As for Manjinder Singh Sirsa, the kingpin of the present racket, the entire Sikh world is aware of his doings in Delhi in the last decade. He has violated every tenet of Sikhi during his association with the Delhi Sikh Gurdwara Management Committee. He has been directly responsible for the decline of every institution built by that body. He has, in popular perception, destroyed every glorious tradition of the Sikh faith as much as he could. It is believed that he is doing this dagger in hand aimed directly at the very heart of the faith. It is a great misfortune that he ever came to the helm of affairs. It will be a calamity if he is not immediately removed from that position. His gimmicks and advertisement stunts are costing dear to the global Sikh people.

Emperor Akbar offered to bear the langar expenses. The Guru firmly refused the offer. Langer is our tribute to Akalpurakh. Now, after the Guru Granth, the Khalsapanth is the sovereign. Our exercise of sovereignty requires us to act Akalpurakh in history and allay hunger, pain, want and suffering. We can never be found deficient. The entire creation is offering its bounties to Akalpurakh. The creation exists within Him. It is absolutely essential that in serving food to the needy who come to the Gurdwara, we try to serve Him and Him alone. In return, eventually, we expect a hint of recognition at His Court. It is our salvation. The expenses for the langar must come from the honest earning of the Sikh people and those who agree with the basic premise. No money bag can be allowed to hijack the unique sacred institution. We serve as long as we are capable. We long to enhance our capacity to serve by all legitimate means as much as we can. But according to His Will, we have had phases in the past in which the langar has gone into ‘nir-ahar meditative trance’ (mast). Then, according to the instructions of the fourth Nanak, ‘we have remained satiated with hunger’ je bhukh deh ta it hi rajaa dukh vich sookh manai, ang 757. May that never happen, but we are prepared for the worst. So stop behaving as if you are running the show with your clever manipulations and greed for slush money.

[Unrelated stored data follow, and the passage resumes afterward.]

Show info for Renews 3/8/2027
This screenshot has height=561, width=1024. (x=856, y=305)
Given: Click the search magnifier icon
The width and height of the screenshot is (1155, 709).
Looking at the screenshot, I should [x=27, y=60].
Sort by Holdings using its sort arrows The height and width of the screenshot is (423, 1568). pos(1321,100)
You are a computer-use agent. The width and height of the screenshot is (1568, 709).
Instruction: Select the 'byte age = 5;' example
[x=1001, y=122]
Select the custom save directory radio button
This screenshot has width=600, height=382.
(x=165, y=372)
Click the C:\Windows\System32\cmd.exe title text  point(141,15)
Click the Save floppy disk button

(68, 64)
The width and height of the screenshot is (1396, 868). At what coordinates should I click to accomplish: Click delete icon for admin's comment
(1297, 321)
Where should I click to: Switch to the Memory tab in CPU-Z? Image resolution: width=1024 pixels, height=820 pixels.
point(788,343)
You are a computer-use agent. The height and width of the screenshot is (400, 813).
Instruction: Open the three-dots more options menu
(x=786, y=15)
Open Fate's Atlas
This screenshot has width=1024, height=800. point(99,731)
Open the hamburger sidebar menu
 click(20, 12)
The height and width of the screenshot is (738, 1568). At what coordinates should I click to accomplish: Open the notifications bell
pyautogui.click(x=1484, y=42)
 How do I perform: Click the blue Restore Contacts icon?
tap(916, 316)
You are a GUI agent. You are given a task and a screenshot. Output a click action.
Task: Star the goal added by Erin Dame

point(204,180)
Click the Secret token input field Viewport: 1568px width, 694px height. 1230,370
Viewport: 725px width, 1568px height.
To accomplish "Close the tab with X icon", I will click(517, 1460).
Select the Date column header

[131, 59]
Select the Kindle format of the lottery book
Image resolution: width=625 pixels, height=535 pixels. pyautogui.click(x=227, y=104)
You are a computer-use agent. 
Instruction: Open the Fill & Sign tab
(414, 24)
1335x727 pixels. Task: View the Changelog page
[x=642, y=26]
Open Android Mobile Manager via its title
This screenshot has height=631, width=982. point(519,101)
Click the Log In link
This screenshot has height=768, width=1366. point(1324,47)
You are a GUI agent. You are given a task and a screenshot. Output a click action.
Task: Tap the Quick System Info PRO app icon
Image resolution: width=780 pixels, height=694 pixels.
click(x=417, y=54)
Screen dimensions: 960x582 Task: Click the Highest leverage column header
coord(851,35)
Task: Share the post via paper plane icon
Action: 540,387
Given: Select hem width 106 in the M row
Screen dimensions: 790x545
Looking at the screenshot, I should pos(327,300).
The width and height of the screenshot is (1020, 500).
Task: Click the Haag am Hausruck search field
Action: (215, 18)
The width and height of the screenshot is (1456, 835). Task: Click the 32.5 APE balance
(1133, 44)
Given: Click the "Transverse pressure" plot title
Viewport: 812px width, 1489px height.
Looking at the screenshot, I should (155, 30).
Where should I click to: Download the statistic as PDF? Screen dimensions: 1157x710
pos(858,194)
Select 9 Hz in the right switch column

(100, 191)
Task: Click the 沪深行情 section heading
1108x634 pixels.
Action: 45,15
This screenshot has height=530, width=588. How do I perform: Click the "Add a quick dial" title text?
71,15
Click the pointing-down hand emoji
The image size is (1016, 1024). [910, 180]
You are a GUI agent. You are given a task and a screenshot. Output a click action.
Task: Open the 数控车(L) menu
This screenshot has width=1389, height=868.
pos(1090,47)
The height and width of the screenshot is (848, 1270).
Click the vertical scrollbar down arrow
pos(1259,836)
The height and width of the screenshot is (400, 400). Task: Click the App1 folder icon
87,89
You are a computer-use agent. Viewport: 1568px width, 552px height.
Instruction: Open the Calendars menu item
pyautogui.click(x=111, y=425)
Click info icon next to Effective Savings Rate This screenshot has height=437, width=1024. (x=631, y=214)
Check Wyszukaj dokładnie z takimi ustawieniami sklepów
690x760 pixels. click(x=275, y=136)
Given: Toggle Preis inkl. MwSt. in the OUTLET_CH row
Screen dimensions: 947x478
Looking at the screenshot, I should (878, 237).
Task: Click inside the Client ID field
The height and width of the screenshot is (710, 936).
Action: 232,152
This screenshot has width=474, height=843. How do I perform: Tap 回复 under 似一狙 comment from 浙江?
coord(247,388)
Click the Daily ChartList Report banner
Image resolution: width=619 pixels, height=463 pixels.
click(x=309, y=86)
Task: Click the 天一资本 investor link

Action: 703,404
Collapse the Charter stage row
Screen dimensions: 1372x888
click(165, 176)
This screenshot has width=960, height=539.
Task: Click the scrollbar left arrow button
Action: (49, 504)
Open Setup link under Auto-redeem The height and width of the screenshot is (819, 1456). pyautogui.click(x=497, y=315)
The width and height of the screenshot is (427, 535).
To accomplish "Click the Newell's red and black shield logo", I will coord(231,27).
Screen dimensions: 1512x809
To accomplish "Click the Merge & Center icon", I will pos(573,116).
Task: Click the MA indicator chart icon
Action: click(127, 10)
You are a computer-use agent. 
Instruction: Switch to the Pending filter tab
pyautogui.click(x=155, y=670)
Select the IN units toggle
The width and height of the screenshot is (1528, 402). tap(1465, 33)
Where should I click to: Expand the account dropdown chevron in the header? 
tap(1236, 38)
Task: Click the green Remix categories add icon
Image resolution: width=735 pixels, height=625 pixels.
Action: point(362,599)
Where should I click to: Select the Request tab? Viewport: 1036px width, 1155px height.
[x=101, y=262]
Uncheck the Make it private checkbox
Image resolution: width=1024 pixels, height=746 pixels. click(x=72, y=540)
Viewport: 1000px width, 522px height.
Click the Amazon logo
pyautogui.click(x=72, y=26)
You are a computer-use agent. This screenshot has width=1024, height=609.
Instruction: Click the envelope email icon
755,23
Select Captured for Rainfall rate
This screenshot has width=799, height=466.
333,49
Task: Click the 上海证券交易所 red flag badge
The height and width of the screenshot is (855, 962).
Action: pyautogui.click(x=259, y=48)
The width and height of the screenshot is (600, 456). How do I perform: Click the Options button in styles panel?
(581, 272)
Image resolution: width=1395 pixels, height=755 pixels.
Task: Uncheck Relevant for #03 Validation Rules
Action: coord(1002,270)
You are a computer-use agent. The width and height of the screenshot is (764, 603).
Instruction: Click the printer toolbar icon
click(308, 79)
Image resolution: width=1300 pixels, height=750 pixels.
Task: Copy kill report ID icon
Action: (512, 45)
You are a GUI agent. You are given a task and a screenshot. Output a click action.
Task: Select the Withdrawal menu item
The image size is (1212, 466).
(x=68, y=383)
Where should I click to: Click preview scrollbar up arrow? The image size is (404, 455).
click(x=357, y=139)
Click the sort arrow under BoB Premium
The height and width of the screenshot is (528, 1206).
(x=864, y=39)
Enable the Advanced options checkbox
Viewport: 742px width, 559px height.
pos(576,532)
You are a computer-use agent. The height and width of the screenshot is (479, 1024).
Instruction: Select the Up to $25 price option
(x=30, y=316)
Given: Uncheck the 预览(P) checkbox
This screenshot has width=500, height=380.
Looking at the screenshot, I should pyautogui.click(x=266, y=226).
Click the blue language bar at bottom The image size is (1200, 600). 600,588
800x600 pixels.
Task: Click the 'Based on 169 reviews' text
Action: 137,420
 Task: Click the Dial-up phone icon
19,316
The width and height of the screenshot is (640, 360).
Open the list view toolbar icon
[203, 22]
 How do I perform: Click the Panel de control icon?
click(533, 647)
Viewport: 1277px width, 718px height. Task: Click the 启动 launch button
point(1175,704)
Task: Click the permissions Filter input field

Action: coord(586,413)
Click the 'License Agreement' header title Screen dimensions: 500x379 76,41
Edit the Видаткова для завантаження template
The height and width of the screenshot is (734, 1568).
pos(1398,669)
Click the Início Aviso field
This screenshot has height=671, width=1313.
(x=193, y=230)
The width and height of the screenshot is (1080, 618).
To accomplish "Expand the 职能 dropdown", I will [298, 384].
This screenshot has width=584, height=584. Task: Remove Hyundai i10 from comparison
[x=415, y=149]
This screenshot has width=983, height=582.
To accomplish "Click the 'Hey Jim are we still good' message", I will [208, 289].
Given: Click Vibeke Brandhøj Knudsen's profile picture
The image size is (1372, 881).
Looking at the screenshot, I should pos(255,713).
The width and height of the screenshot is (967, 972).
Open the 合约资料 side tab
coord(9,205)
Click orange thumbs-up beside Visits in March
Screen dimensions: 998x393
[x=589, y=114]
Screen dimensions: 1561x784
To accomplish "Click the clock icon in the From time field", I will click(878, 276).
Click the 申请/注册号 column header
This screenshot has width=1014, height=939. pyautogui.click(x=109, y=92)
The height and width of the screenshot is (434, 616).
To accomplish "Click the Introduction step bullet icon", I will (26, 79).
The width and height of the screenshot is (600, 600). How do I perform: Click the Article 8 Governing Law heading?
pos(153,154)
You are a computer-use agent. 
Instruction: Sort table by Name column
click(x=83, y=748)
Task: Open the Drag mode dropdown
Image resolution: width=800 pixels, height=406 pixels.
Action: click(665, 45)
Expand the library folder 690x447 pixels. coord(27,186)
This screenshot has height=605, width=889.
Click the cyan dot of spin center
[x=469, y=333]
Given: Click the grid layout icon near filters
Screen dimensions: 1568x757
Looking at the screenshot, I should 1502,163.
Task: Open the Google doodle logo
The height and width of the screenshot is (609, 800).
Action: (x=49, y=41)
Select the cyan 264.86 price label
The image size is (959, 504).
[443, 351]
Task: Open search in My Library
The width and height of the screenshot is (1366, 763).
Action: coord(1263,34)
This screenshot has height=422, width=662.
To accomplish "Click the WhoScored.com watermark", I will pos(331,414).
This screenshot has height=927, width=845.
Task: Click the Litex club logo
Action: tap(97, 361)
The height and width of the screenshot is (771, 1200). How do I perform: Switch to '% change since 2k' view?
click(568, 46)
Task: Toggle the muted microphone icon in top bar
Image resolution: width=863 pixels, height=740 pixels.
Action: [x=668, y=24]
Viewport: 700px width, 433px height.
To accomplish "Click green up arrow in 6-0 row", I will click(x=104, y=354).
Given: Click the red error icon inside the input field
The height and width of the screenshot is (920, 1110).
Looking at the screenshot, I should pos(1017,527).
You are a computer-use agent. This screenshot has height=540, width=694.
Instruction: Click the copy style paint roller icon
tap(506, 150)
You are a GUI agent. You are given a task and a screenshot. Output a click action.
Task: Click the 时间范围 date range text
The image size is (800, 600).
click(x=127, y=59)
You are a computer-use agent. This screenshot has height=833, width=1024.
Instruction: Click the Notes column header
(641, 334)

You have already dealt another cruel blow on the heart of Sikhi by bringing Covid-19 and possibly black fungus into the Lakhi Shah Banjara Hall. Thereby you have admitted all devout Sikhs and Gurdwara staff into the immediate ambit of these two deadly diseases. You had ample alternate places in Delhi, and suggestions were given to you. You presumed that the Gurdwara is your personal fief. You persisted. What answer will you give to the relatives of the first person who, God forbid, catches the disease resulting from your Don Quixotic adventure?

The Khalsa is taught to use the money for the common good and knows that this alone confers value on wealth. On the banks of the Jamuna at Paonta Sahib, on the banks of the Godawari at Nanded and in between, on the banks of the Sarsa rivulet, the Guru threw all these shining stones, gold and silver into the water. There are circumstances in which money is useless; it is even an encumbrance. The two crore rupees of an evil-intentioned man is as dirty as money can get. Throw it off, Sirsa or, to your eternal damnation, someone else will do so at the right time.